= Wallenberg Foundations =

Foundation collective formed by donations from the Wallenberg family

The Wallenberg Foundations refers collectively to the 16 public and private foundations formed on the basis of donations from members of the Swedish Wallenberg family, or created with funds raised in honor of Wallenberg family members.

The Foundations award grants to excellent researchers and research projects whose purpose is for the benefit of Sweden. Over the past ten years the Foundations have awarded funding of just over SEK 17 billion. Total funding since the Foundations were established is approaching SEK 33 billion. The three largest foundations awarded SEK 2.2 billion in 2018. The emphasis of funding is on medicine, technology and natural sciences, but the Foundations also support social sciences, the humanities and archaeology.

== Structure ==
Sixteen individual foundations form the basis for what is collectively called the Wallenberg Foundations. The three largest Foundations – Knut and Alice Wallenberg Foundation, Marianne and Marcus Wallenberg Foundation, and Marcus and Amalia Wallenberg Foundation jointly own FAM AB, an unlisted company whose purpose is to own and manage its direct holdings, and function as an active owner with a long-term commitment. The three foundations also have substantial holdings in the listed company Investor AB which holds positions in international companies, most of them with Swedish roots.

The Wallenberg Foundations collectively hold 50% of shares in Investor AB and 100% of shares in FAM AB. They also controlled 7.5% of Swedish national carrier SAS, however, their involvement in the flag carrier ended as part of the airline's restructuring after COVID-19.

Active engagement in these companies forms the bulk of the Wallenberg family's activities with most assets held through foundations tightly controlled by the family who invest the assets in family-run operating companies. The family's assets generate approximately $160 billion in annual revenue. Dividends from the holdings are used to fund research and education grants in line with the Wallenberg's stated goal of working for the benefit of Sweden or "landsgagneliga".

The foundations combined award funding of just over SEK 2.2 billion each year for Swedish research and education. The foundations are Sweden's largest private funder of research and also holds the title at a number of universities including Uppsala University and Karolinska Institutet. The Knut and Alice Wallenberg Foundation is itself the second-largest backer of basic scientific research in Europe, distributing $2.7 billion (SEK 24 billion) in its first 100 years of existence as of 2017.

== Human Protein Atlas ==
The Wallenberg Foundations funded the Human Protein Atlas in 2003 at a cost of SEK 900 million which had, as of 2013, mapped 15,000 proteins largely through the Knut and Alice Wallenberg Foundation. The project involves hundreds of scientists including from Karolinska Institute, Stockholm University, Uppsala University and the Swedish Royal Institute of Technology forming the Science for Life Laboratory (SciLifeLab).

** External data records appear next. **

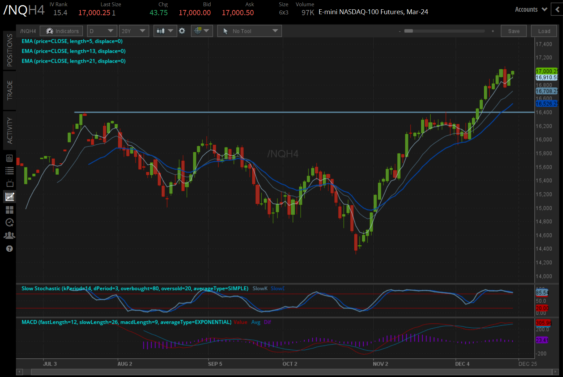Select the charts sidebar icon
The image size is (563, 377).
click(10, 197)
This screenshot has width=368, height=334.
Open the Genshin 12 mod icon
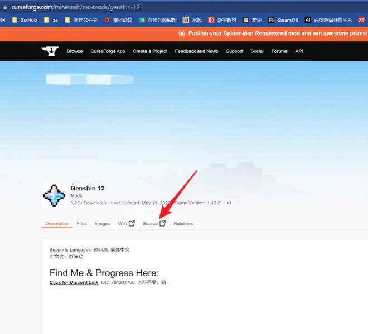pos(54,195)
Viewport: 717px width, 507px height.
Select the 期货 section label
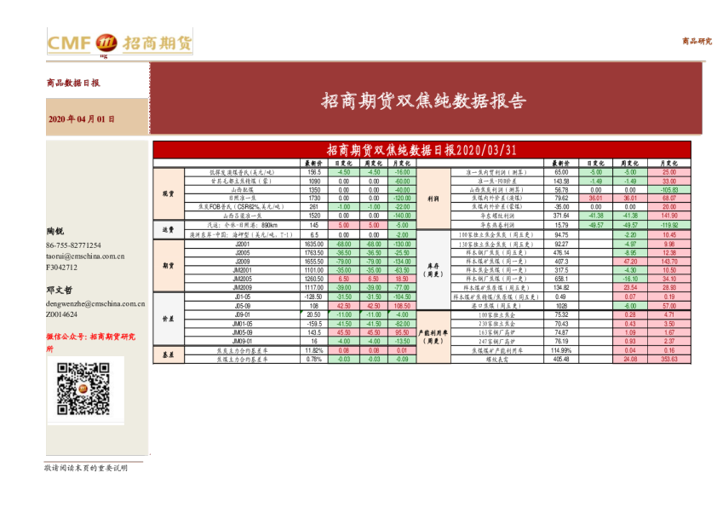click(x=167, y=265)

The foundations provide SEK 120 million annually to support the SciLifeLab.

== Wallenberg Scholars ==
In 2009, the foundations began the Wallenberg Scholars program to fund Sweden's leading senior researchers with 5-year grants that can be used for research without restrictions. The program was started because "researchers need long-term funding without the distraction of pressure to secure external grants in order to carry out world-class research" according to the foundations. There were 118 Wallenberg Scholars as of 2024.